Decentralizing traffic enforcement is a win-win. Bravo to NYC for opening this sort of program and OP for turning it into an "efficient free market".
Will try it out soon. Bookmarked.
I've filed a few reports, and I found the process frustrating and error-prone. The forms are fiddly, there's way too much information that needs to be copied down from the video by hand, you have to use a third-party app to take a timestamped video and a different app to compress it before uploading, and approximately none of it can be done on your phone — the device you probably used to record your video in the first place.
I built Idle Reporter to make filing complaints into a five-minute process that you can do entirely from your phone.
Idle Reporter uses AI to automatically extract all the required information and screenshots from the video and fill out the form for you. It compresses your video, adds the required screenshots, and uploads the whole thing to DEP. All you have to do is log in, give it a final check, and submit.

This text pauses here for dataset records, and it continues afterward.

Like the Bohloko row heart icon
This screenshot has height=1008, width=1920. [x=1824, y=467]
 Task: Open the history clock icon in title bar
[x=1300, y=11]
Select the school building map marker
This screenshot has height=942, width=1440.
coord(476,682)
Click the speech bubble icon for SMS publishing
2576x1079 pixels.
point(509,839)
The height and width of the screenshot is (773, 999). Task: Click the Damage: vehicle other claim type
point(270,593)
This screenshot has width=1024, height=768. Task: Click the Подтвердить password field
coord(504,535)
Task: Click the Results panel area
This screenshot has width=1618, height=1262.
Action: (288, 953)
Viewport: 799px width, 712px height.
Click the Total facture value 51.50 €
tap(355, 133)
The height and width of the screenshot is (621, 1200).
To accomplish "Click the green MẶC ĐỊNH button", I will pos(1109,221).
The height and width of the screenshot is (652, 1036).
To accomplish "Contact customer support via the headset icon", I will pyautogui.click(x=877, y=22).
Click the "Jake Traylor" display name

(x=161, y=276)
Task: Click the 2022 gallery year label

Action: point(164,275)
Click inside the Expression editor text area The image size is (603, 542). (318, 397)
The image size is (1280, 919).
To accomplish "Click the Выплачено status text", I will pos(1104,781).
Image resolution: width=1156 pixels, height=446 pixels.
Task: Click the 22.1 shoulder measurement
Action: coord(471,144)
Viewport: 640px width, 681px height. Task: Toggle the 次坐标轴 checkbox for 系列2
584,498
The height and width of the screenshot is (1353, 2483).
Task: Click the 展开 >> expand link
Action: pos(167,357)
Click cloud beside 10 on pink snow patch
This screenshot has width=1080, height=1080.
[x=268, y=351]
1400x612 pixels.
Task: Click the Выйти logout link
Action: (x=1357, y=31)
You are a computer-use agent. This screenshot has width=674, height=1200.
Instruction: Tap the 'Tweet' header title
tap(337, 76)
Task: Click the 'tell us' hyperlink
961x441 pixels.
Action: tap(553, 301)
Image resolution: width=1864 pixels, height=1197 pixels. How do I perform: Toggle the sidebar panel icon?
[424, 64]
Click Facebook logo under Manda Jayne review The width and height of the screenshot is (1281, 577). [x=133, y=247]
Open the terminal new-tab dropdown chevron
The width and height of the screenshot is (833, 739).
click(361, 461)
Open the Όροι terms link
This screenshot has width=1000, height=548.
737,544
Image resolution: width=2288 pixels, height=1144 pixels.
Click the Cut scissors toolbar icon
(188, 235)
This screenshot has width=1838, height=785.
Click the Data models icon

The AI features cost me money to run, so I put those behind a subscription ($5.99/month, which can pay for itself after a single report). There's a one-week free trial so you can test it out. All the other features — including a fully-featured timestamp camera, which other apps charge for, and an editor for filling out the forms manually and submitting in a single step — will be free forever, as a service to the community.
The app is iOS-only for now — part of this was an exercise in learning SwiftUI in my spare time.
Check it out on the App Store and let me know what you think!
[1]: https://www.nyc.gov/site/dep/environment/idling-citizens-air...
[2]: https://www.cbsnews.com/news/new-york-city-idling-law-report...
Win-win for who exactly? Maybe we need to decentralize and AI-accelerate construction permit reporting too. Your backyard fence looks DIY and not up to code and your porch light looks like a fire hazard.
Society at large? All the people who don't have the breathe the fumes of some garbage commercial vehicle.
> Your backyard fence looks DIY
Provided it's up for code, whether it was "done yourself" or not doesn't matter.
> your porch light looks like a fire hazard.
Absolutely this should be reported.
https://www.theverge.com/2022/8/30/23328442/france-ai-swimmi... ("French government uses AI to spot undeclared swimming pools — and tax them / The government used machine learning to scan aerial photos of properties")
PS: Yet I do find OP's idea reminding me of China. Having a society that polices itself (just in China it's more about thought, not behavior) is definitely not a thing I would enjoy.
Members of this “get off my sidewalk!” group often fail to realize this: Did you study to become a pedestrian? Did you go to a bicycle driving school to acquire a permit to operate one? Was an exam at all given in order to use public foot or bike paths?
If the answer is no, then you aren’t held to the same standards as cars, which are heavily regulated and require licenses to operate.
Obeying road signs for bicycle and pedestrians are suggestions, rarely enforced, and the worst case scenario is usually you hurt yourself. Your ability to hurt others has an upper bound that society deems acceptable.
https://www.youtube.com/shorts/3X9BGMPM8Us (electric scooters are classified same as bicycles there)
I think it's important to remember that money represents debt. When someone commits a crime, they owe a debt to society. But if they have money, that means society owes a debt to them, so when they pay the fine it balances out.
The system isn't perfect but the idea is that if someone makes a big contribution to society, like by practicing medicine or creating new technology, society's debt to that person shouldn't be cancelled out by a minor offense like a parking violation. But if they aren't contributing much, then breaking the rules could make them into a net negative.
The $100 is equal but the impact is not. Fines are penalties, they don’t represent the cost of something - and a fixed fine is an un-equal penalty.
Your analogy makes some sense, but since wealth and contribution to society aren’t actually linked in reality - only in theory - I can’t get behind it. The wealthiest people in reality are parasites, not those who contribute the most. Owners not builders, CEOs not scientists, money managers not teachers.